How fast do teeth and bones grow? A new method can quantify this, opening up further possibilities for tissue engineering

Jan Křivánek attracted attention in scientific circles three years ago when he mapped and categorized cells in mouse teeth and subsequently also in human teeth, which are overwhelmingly similar at the molecular and cellular level. On that occasion, he discovered several new types of stem cells and described the differentiation processes by which they are transformed into the cells that form the hard tissues of the teeth. "We are trying to understand the general principles of organ and tissue regeneration by studying them," says the young scientist, fascinated by rodents whose front incisors grow throughout their lives. "What is interesting is not only the regrowth itself, but also that when a mouse breaks off a tooth, it has evolved a special principle that the tooth even accelerates its growth. And it does so dramatically."

The Brno scientists have now developed a method to describe and quantify these growth dynamics at micrometer scales, the first in the world to do so: BEE-ST. As the full name - Bones and TEEth Spatio-Temporal Growth Monitoring - suggests, it allows the development of hard tissues to be monitored in all three dimensions and over time. It consists of precisely timed delivery of fluorescent dyes, their incorporation into emerging bone and teeth, and subsequent optical brightening, but without the need for prior decalcification, which in conventional methods also removes incorporated chemicals.

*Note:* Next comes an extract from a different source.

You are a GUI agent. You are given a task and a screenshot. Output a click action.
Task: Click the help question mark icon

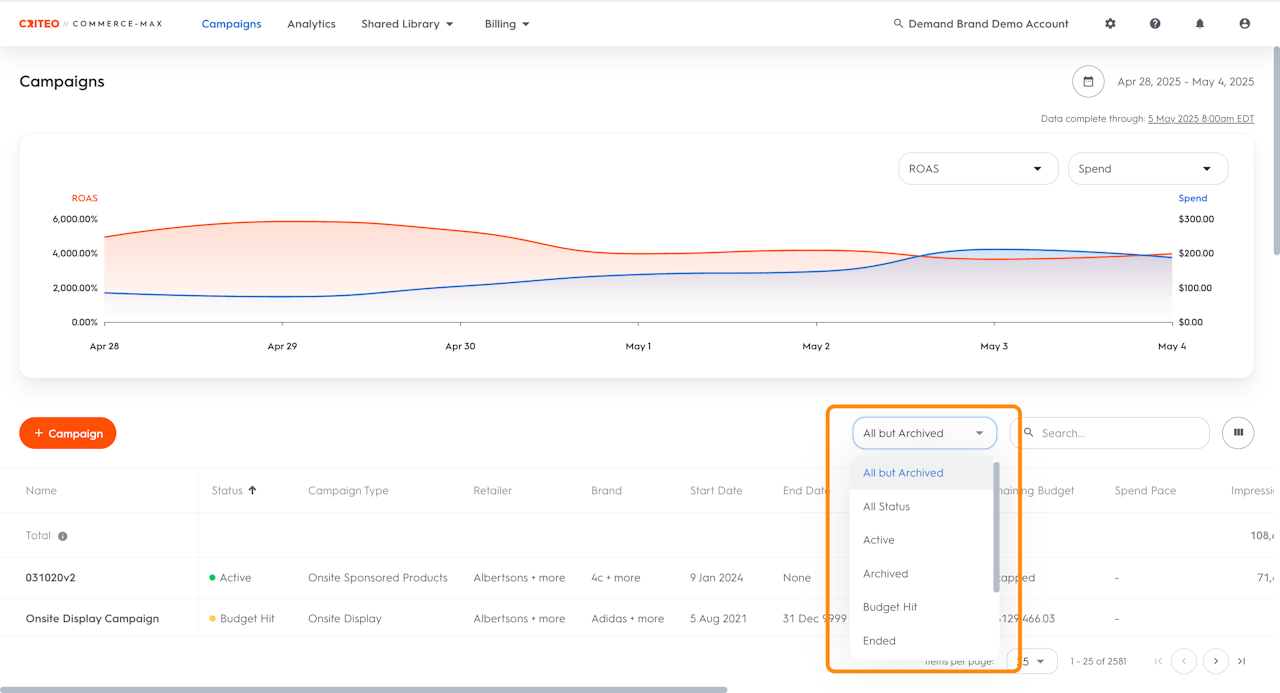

"Our method builds on a combination of several established approaches. There are dozens of dyes that are incorporated into the emerging hard tissues and have been known for years. We tested many of them, selected the two that work best - alizarin and calcein - wrote procedures on how to apply them, and devised new approaches to quantify growth and healing," Křivánek explains. In addition, by collaborating with colleagues from the Faculty of Science, they have tested the BEE-ST in multiple animal species and confirmed its universal use for monitoring the development of any calcium-based tissue. "Although we initially focused only on mouse incisors, in parallel we found that our method can be applied to other tissues."

BEE-ST thus opens up opportunities for further research and application in areas ranging from developmental biology, tissue healing and regeneration, bone and dental engineering, and the study of congenital developmental defects of the support system and teeth. Meanwhile, Křivánek himself and his team are taking their work further. "No one has yet figured out what it is that makes mice's teeth grow back so quickly after injury. No one knows how it is detected, how the stem cells respond to it, and no one has been able to quantify the growth rate accurately. We can do it now," he hints at the future direction of his research.